The hollow victory the remake of The Hitcher achieves is being a better horror flick than last week’s Primeval.  Most critics are going to do their duty and savage this picture, and some are going to say, “Not that bad,” or “Exceeds the original,” or some nonsense.  All in all, I thought this was average, which is code for “enter at your own risk.”

Taking over for Rutger Hauer as the evil hitchhiker who kills everyone in his path is Sean Bean, playing John Ryder (ha!).  Taking over for C. Thomas Howell is Zachary Knighton as Jim Halsey, but this time Halsey has some trim-in-tow: Grace Andrews, played by the savagely hot Sophia Bush.  Halsey and Andrews are young lovers, traveling through New Mexico, taking a trip to some resort on spring break, and well, you can see now why they have to die.  I think everyone hates those kinds of people.
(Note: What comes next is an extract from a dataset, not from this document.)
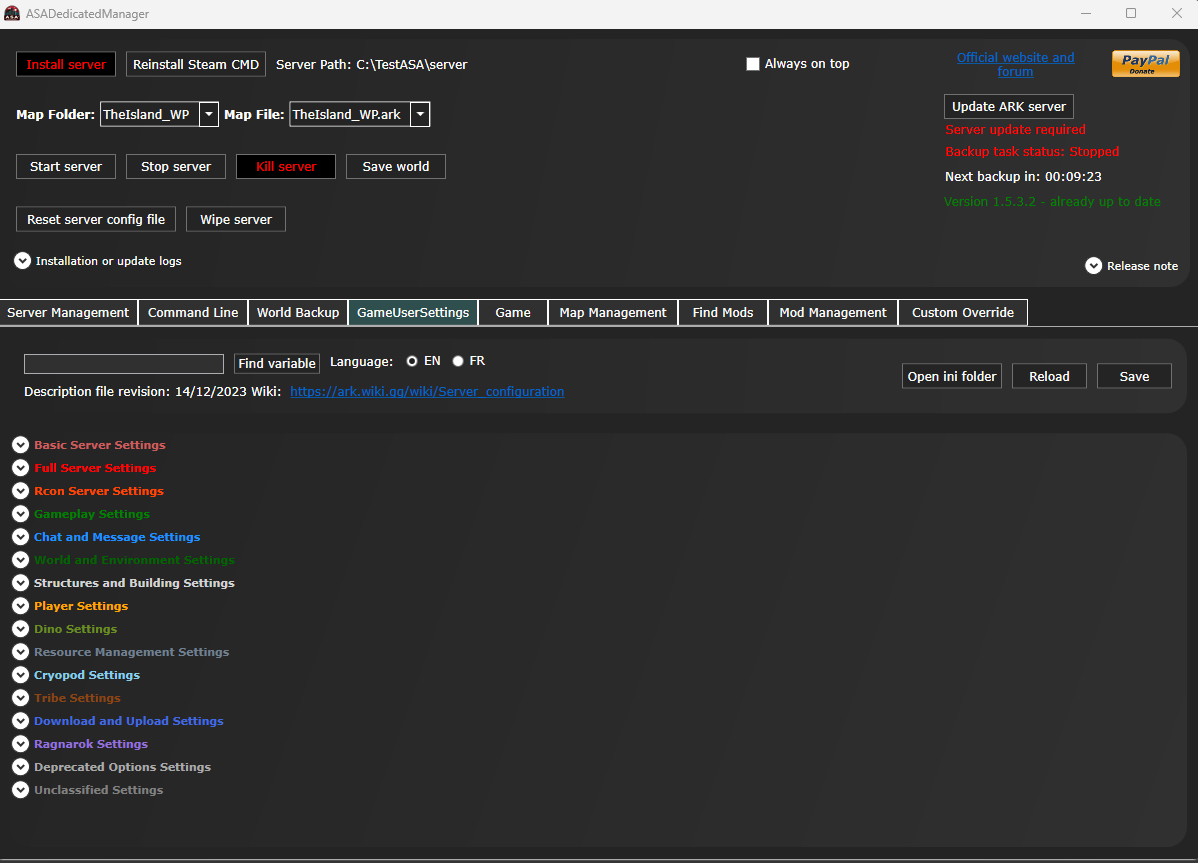Viewport: 1198px width, 863px height.
Task: Click the PayPal Donate icon
Action: (1145, 64)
The couple escapes Ryder on the first try, but then get pulled back into his web of thumbing madness when a family of four pass by carrying the murderous nomad.  When the family turns up brutally stabbed, and the couple tries to get some help, they are of course believed to be the real killers.  With Ryder on the loose, he sort of turns up whenever it’s inconvenient, piling up bodies everywhere he goes.  Luckily, character actor Neal McDonough plays a smarter-than-your-average-redneck lawman and thinks on a higher plane than his simpleton colleagues.

And so, the typical psycho gorefest is what you get, with one particular scene to be the “hook” for the word-of-mouth a movie like this desperately needs.  For me, just a waste of time.
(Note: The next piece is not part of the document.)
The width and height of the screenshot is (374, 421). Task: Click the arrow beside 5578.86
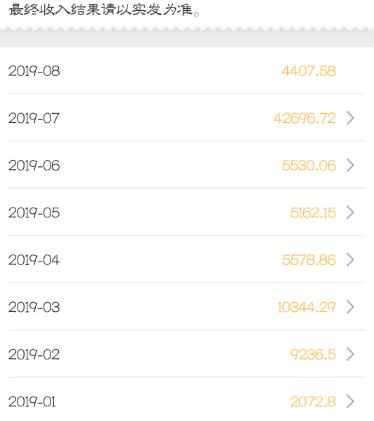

With the original Hitcher readily available on video, and two other fine desert-road thrillers in Breakdown and Joy Ride having come out since, this is your typical carbon copy that comes out every five years or so because we live in an ADD society that can’t respect the movies that came before.  The movie is marketed to people who were very young (or in the case of the 21-year-old original, not even born yet) when those movies came out, so no fear of seeming like a copycat.  It seems new to the younger crowd.  What was that old NBC tagline about reruns?  “If I haven’t seen it, it’s new to me.”

Comments

Comment from Jonathan
Time: January 19, 2007, 6:19 pm

Sophia Bush is just way too ugly. I don’t think I could watch this film even if I wanted to with her in it. I mean, Jesus, that perfect body, face, hair, eyes, etc. Who is she kidding with that shit.

Anyways your summary is about what I thought the film would be like, so I’ll pass. It did inspire me to watch the original the other night for the first time in probably ten or so years; it still holds up pretty damn well. Hauer is creepy as hell; probably one of the top five villains of the eighties.